▶ **YOUR OBJECTIVE**
Return every line in the material below that contains the string "click". Matching is case-sensitive.

▶ **DATA PROVIDED**
----------------------------------------

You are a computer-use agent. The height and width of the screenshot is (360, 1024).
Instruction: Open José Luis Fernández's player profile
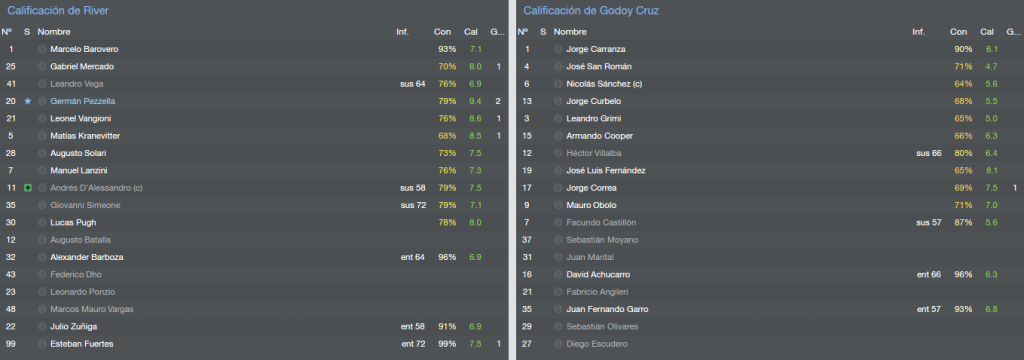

----------------------------------------

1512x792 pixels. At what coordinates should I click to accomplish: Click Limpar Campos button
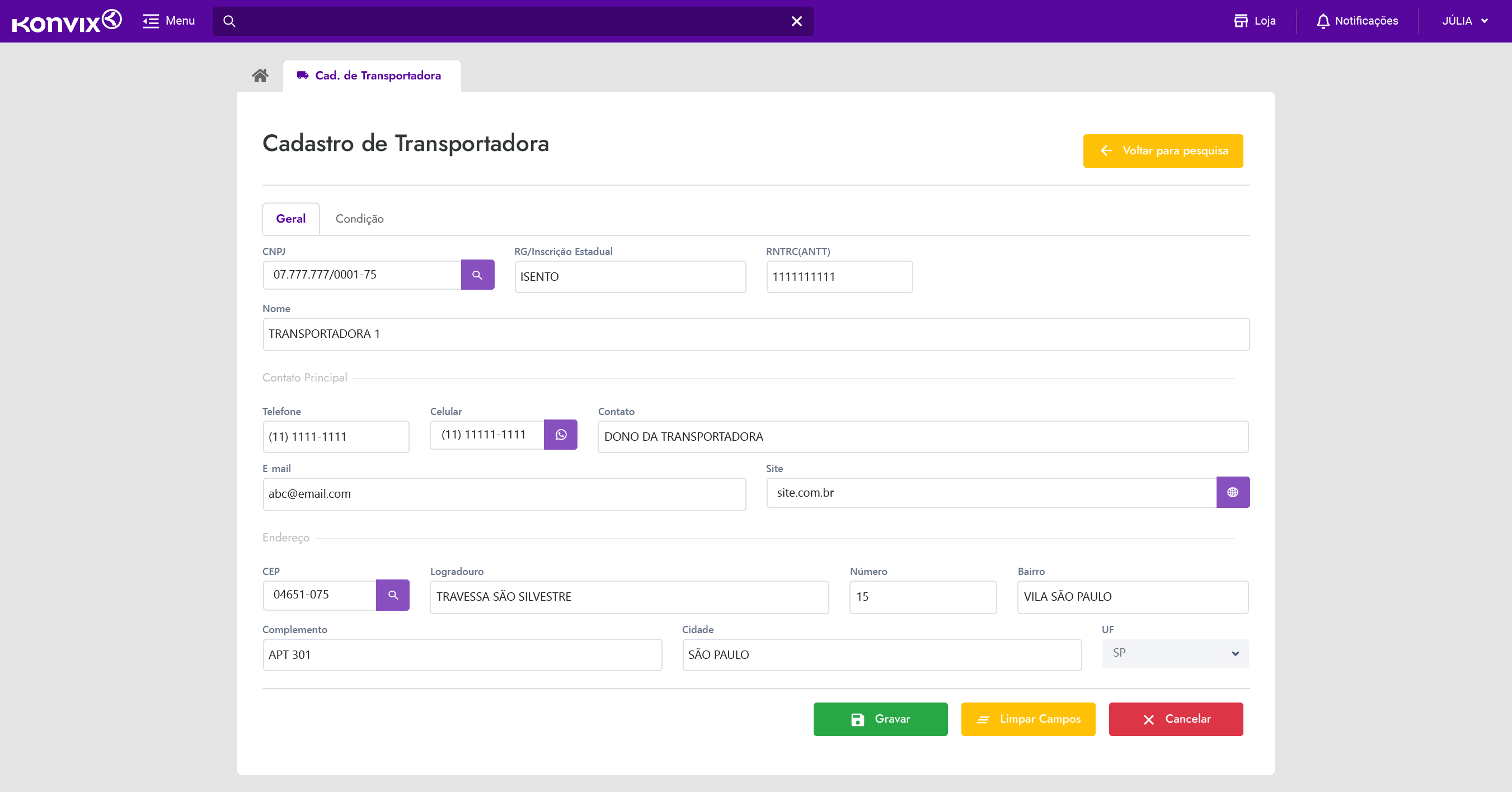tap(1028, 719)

----------------------------------------

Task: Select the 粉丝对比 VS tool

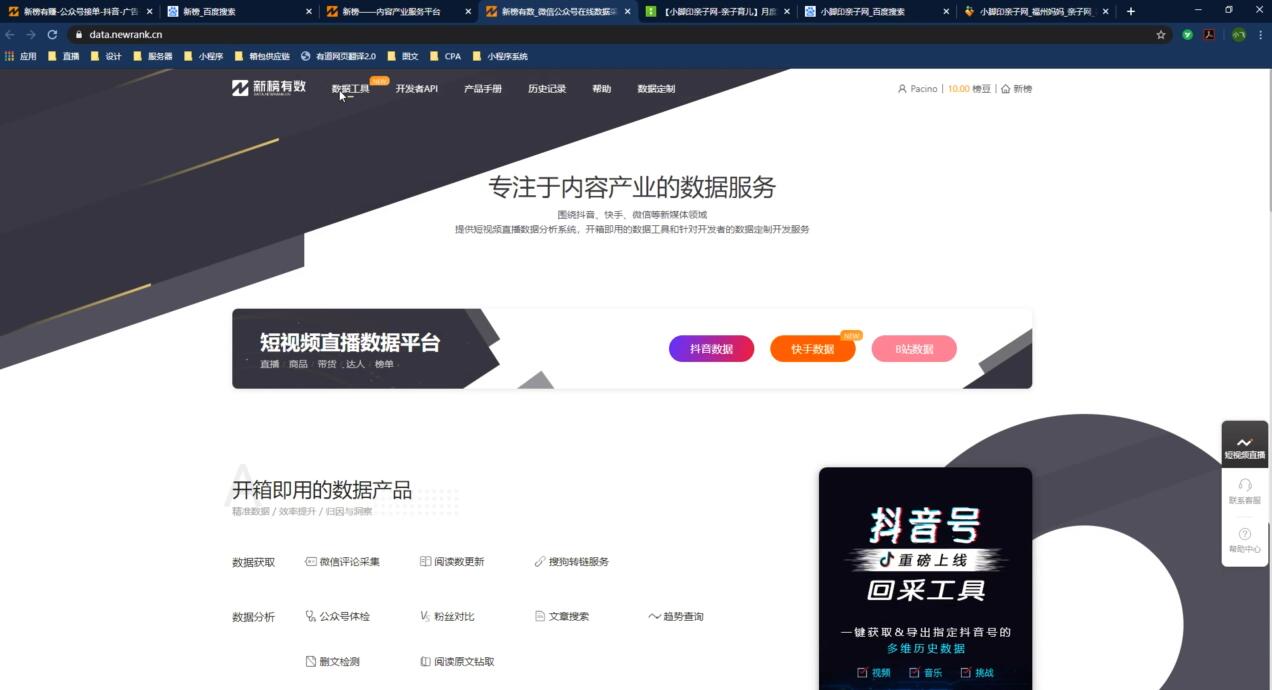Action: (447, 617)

----------------------------------------

▶ **ANSWER FOR THIS EXERCISE**
1512x792 pixels. At what coordinates should I click to accomplish: Click Limpar Campos button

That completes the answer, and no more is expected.